1. The first approach notes that in Hebrew the same group of letters might be vocalised differently, leading to two different words. In particular, ʾelep was consistently read as ‘thousand’ when a different vocalisation would have caused it to mean ‘leader’. In the census in Numbers 1:46, for example, the total of 603,550 might (in the original unpointed consonantal texts) have read ‘600 leaders and 3,550 men’.
This sort of approach has gained considerable support over the years (from W. M. F. Petrie, A. Lucas, R. E. D. Clark, G. E. Mendenhall, J. W. Wenham, J. B. Payne, W. W. Hallo, C. J. Humphreys, D. Merling and G. A. Rendsburg). It suffers, however, from being conjectural, and from assuming that the scribes who mishandled the vocalisations had a rather poor understanding of their own language.

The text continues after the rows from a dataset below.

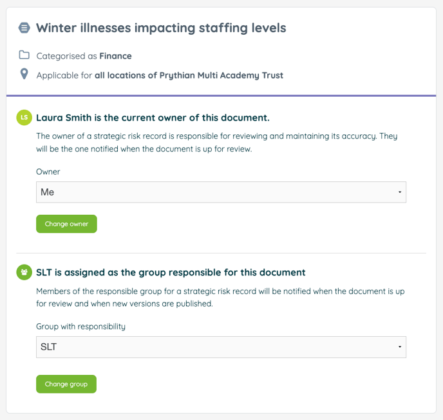Expand the SLT dropdown arrow
Screen dimensions: 443x420
(x=400, y=347)
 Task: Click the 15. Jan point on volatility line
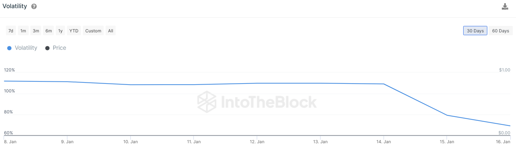(x=447, y=115)
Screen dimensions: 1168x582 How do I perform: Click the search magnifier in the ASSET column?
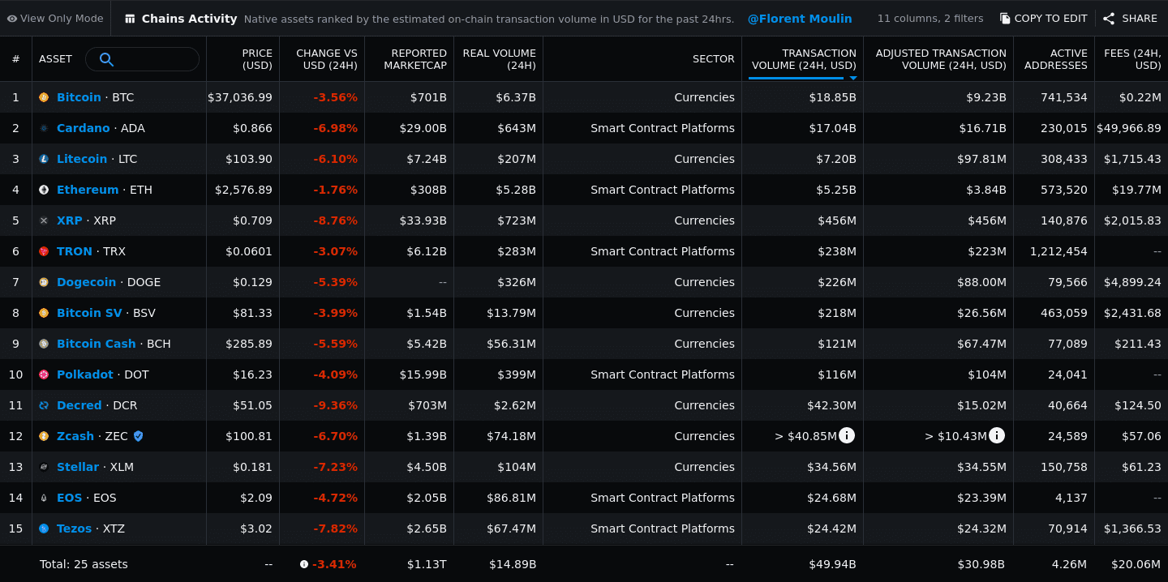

2. The second approach understands these large numbers as examples of numerical hyperbole. The embellishment of numbers (by a factor of ten, a hundred, or even more) was a common practice of the day, and served to glorify the ruling monarch. The number of captives taken by one king might conveniently be twice the number taken by his predecessor. Successive stelae commemorating the same victory can boast increasingly high numbers of those killed (in one case, 14,000, 20,500, 25,000, and 29,000). Then again, account of military victories can be couched in language which is clearly hyperbolic. So, for example, Tiglath-Pileser I (c. 1115–1077 BCE), wrote, “Like a storm demon I piled up the corpses of their warriors … I built up mounds with the (corpses of) their men-at-arms on mountain ledges (and) with the blood of their warriors I dyed Mount Hirihu red like red wool.”

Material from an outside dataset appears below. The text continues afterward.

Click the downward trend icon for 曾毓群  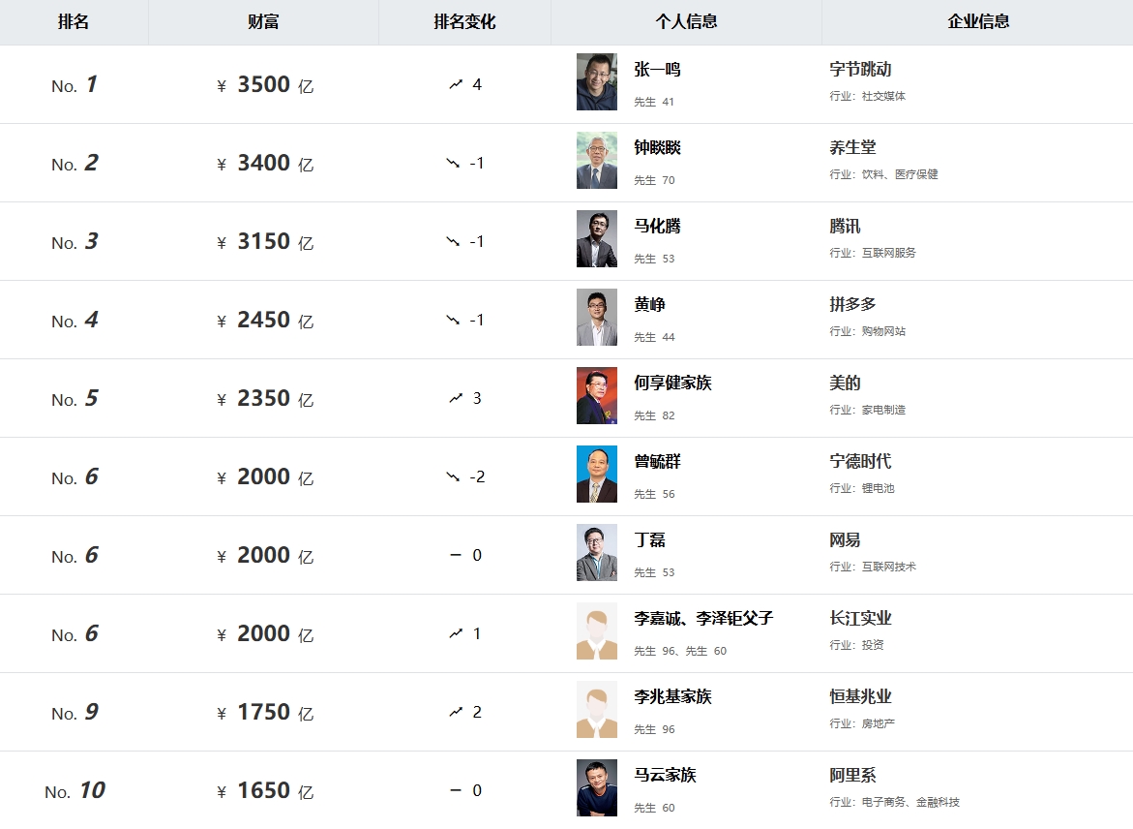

Turning then to the Old Testament, 1 Samuel 13:2–7 gives an account of a battle with the Philistines, who had mustered 30,000 chariots, 6,000 horsemen and people “like the sand of the seashore for abundance.” If the latter expression is hyperbolic, which it clearly is, then we might suppose that the numbers might be too. Then we have the famous statement in 1 Samuel 18:7; 21:11: “Saul has slain his thousands, but David has slain his ten thousands”. This shows how numbers were used to glory leaders and to make comparisons between them.

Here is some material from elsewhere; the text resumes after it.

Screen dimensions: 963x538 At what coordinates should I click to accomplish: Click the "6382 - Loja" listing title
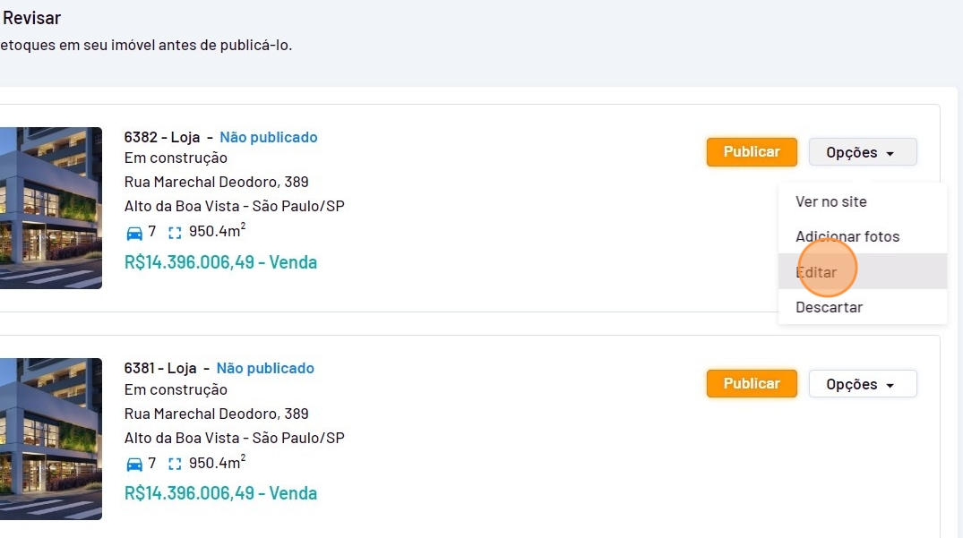[x=162, y=137]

Whichever of these two approaches were prefer, they reassure us that there are ways of understanding the large numbers of the Old Testament without sacrificing our trust in its essential historicity.
Based on D.M. Fouts, art. ‘Numbers, Large Numbers’ in Dictionary of the Old Testament: Historical Books, IVP, 2005.
P.S. It is worth noting that different cultures may view numbers in very different ways. In our own day, Greenlanders only count up to 12. After that, they simply say, ‘Many’.